UN tribunal starts arbitration process on PHL-China sea dispute


UN tribunal starts arbitration process on PHL-China sea dispute

July 16, 2013 4:50pm

A United Nations tribunal has been convened in the Netherlands to look into a complaint filed by the Philippines questioning the legality of China’s massive territorial claim in the resource-rich South China Sea.

“The Philippine government is pleased that the Arbitral Tribunal is now formally constituted, and that the arbitration process has begun,” Foreign Affairs spokesman Raul Hernandez told a press briefing Tuesday.
   
The progress in the Philippines’s legal challenge against China comes amid increasing animosity between the two Asian neighbors due to their long-standing territorial conflict.

Manila and Beijing recently traded diplomatic barbs over the Philippines’s decision to seek international arbitration - the latest manifestation of a longstanding territorial feud between the two countries over South China Sea territories.

Recently, the conflict was reignited with tense confrontations between Chinese and Philippine vessels in two disputed shoals – Scarborough and Ayungin – off Manila’s western coasts.

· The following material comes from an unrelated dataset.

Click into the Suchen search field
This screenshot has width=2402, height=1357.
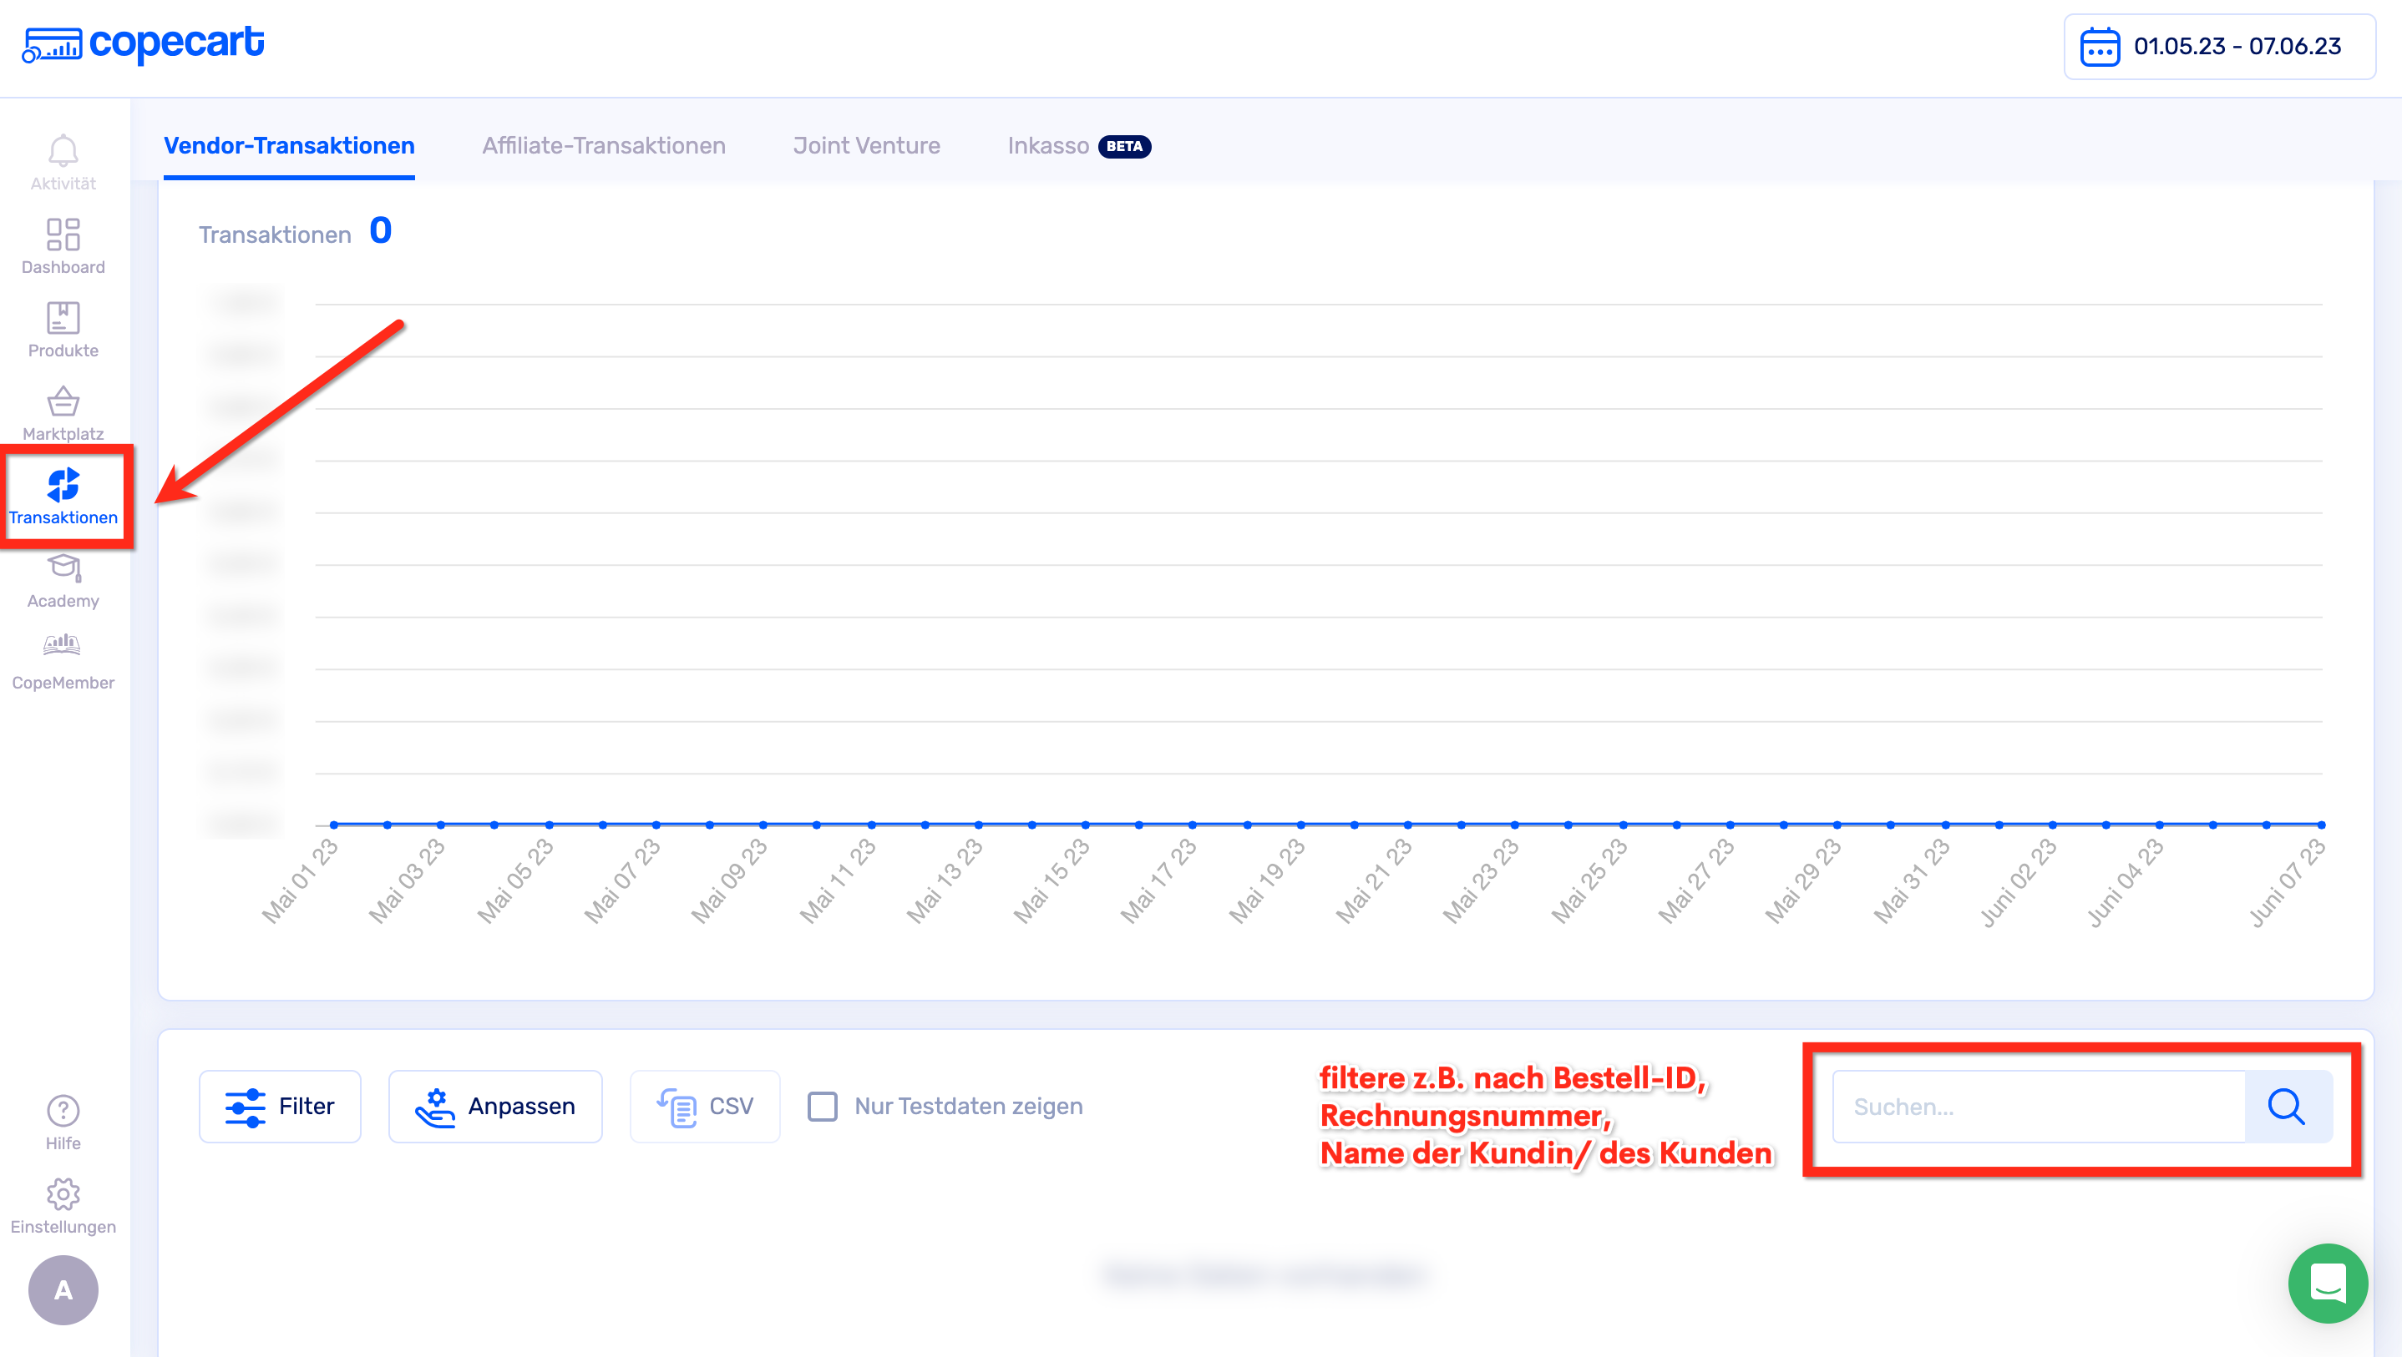[2037, 1106]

At their first meeting on July 11, the President and Members of the Tribunal designated The Hague in the Netherlands as the seat of the arbitration and the Permanent Court of Arbitration as the Registry for the proceedings, the Department of Foreign Affairs (DFA) said.

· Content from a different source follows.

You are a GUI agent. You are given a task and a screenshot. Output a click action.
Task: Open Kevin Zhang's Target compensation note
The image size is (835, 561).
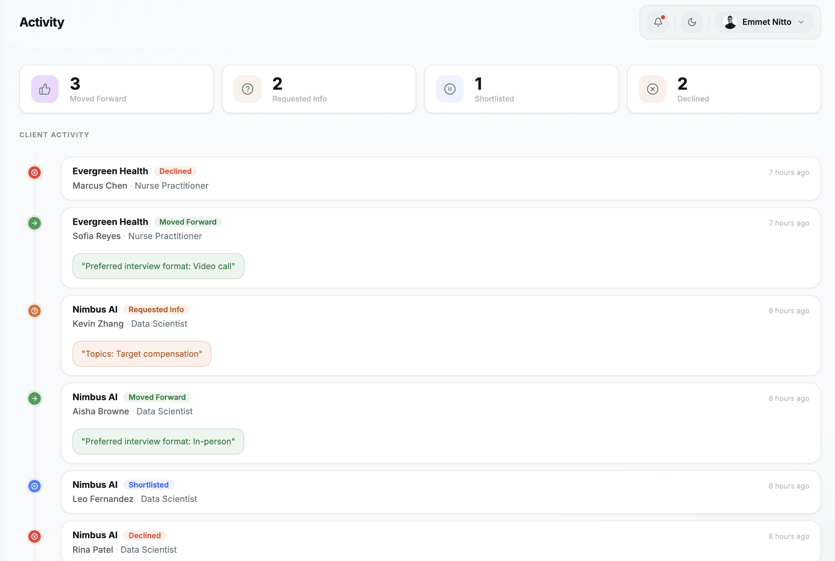[x=142, y=353]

Part of the process is to determine if the tribunal has jurisdiction over Manila’s complaint. The case will only proceed once the tribunal decides that the complaint filed by the Philippines has legal merit and falls under its jurisdiction.

“Whether they have decided jurisdiction, they will publicly announce this,” Hernandez said.

Manila pledged its “fullest cooperation” with the tribunal “in order to assure a fair, impartial and efficient process that produces a final and binding judgment in conformity with international law.”